Friedman's PitchingNinja Twitter account was recognized by ESPN as helping to drive change in baseball's culture by adding flair and individuality to the game, and was #30 on the "67 Things Baseball Fans Can Be Grateful for in 2020" in Sports Illustrated.

At the 2021 MLB All-Star Game, Friedman convinced Liam Hendriks to throw a knuckleball in exchange for a donation to charity, which was considered the sixth biggest All-Star moment.
Trevor Bauer's Watch Momentum company sponsored Friedman's Pitching Ninja show on YouTube for a few months during the 2021 season, before Friedman and Momentum ended the sponsorship relationship in mid-2021. Friedman was awarded the "2020 Game Changer of the Year Award" from Lost Boyz Inc. for his support of their mission of helping inner-city youth through baseball.

For the 2022 season, Friedman joined the Peacock MLB team as lead Pitching Analyst on their broadcasts.

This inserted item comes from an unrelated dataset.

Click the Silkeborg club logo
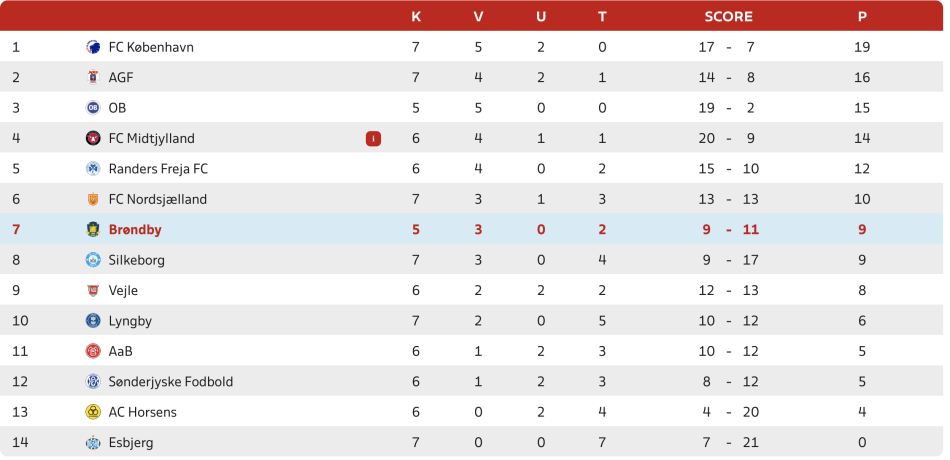 pos(93,260)
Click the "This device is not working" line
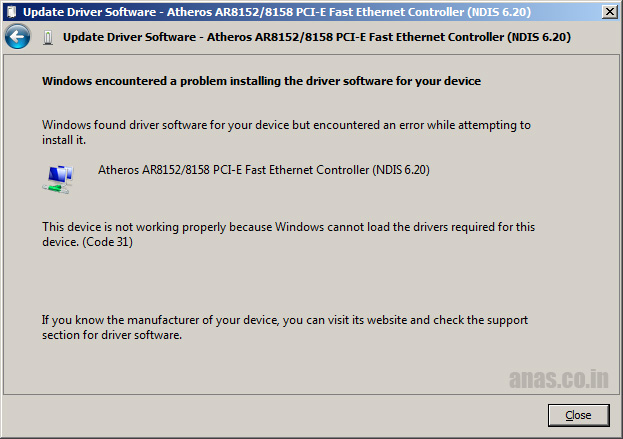The image size is (623, 439). (x=288, y=227)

He also was named MLB Pitching Analyst for Fox Sports. Friedman is a regular contributor to Fox Sports, writing about pitching, where he breaks down pitchers and their pitches, such as Shohei Ohtani and his new sinker. He is also the lead Pitching Analyst for FanDuel. Friedman's interview with Nolan Ryan was featured on the Blu-ray edition of the 2022 documentary "Facing Nolan".

In January 2024, MLB announced that it was officially adding a "sword" stat to Statcast in honor of PitchingNinja calling weak swings a "sword".

== Pitching Books ==
Friedman has written at least two books on pitching.

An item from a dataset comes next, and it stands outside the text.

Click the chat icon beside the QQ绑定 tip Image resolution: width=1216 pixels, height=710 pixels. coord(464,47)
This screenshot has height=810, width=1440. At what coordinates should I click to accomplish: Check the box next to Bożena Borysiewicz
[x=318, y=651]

In 2025, he wrote a book analyzing Japanese pitchers including Yu Darvish, Yoshinobu Yamamoto and Shohei Ohtani. This book is available primarily in Japan.

In 2026, Friedman's book "Unhittable," which chronicled the advent of modern pitching, was reviewed in The Wall Street Journal by Will Leitch who called it "Pitch Perfect" and concluded: "Mr. Friedman is well-situated to explain how the sport has changed in the two decades since “Moneyball.” If you want to understand modern baseball, whether you like it or not, “Unhittable” is an instructive guide."

In August 2026, Friedman was featured in the author series at the National Baseball Hall of Fame and Museum.

== FlatGround ==
In January 2019, Friedman started the FlatGround app with a focus on pitchers getting recruited and scouted through social media. Friedman's FlatGround app account has been cited as a new development in baseball recruiting and scouting. FlatGround is followed by many MLB executives, which allows players to get free exposure.

Some of the professional pitchers who have publicly mentioned that Friedman and FlatGround have helped them get noticed by Major League affiliated organizations include: Justin Topa, Taylor Grover, Chris Dula, Chris Nunn, Nathan Patterson, Tyler Gillies, Casey Crosby, D. J. Snelten and Jordan Brink.

In August 2019, Nathan Patterson's signing received coverage by national publications, where Patterson mentioned that the exposure he received due to a viral video on FlatGround app and PitchingNinja assisted him in signing a professional contract with the Oakland Athletics. Patterson's signing has been referred to as Friedman's "most public success story."

Later, in 2022, Friedman's tweet of independent league pitcher Logan Sawyer was credited with helping get him signed by the St. Louis Cardinals.

Additionally, in early 2019, a young baseball player, Jax Nystrom, who was highlighted on Friedman's FlatGroundBats account was contacted by Alex Bregman to hit with him in Spring Training, which was featured on MLB.com as well as other publications.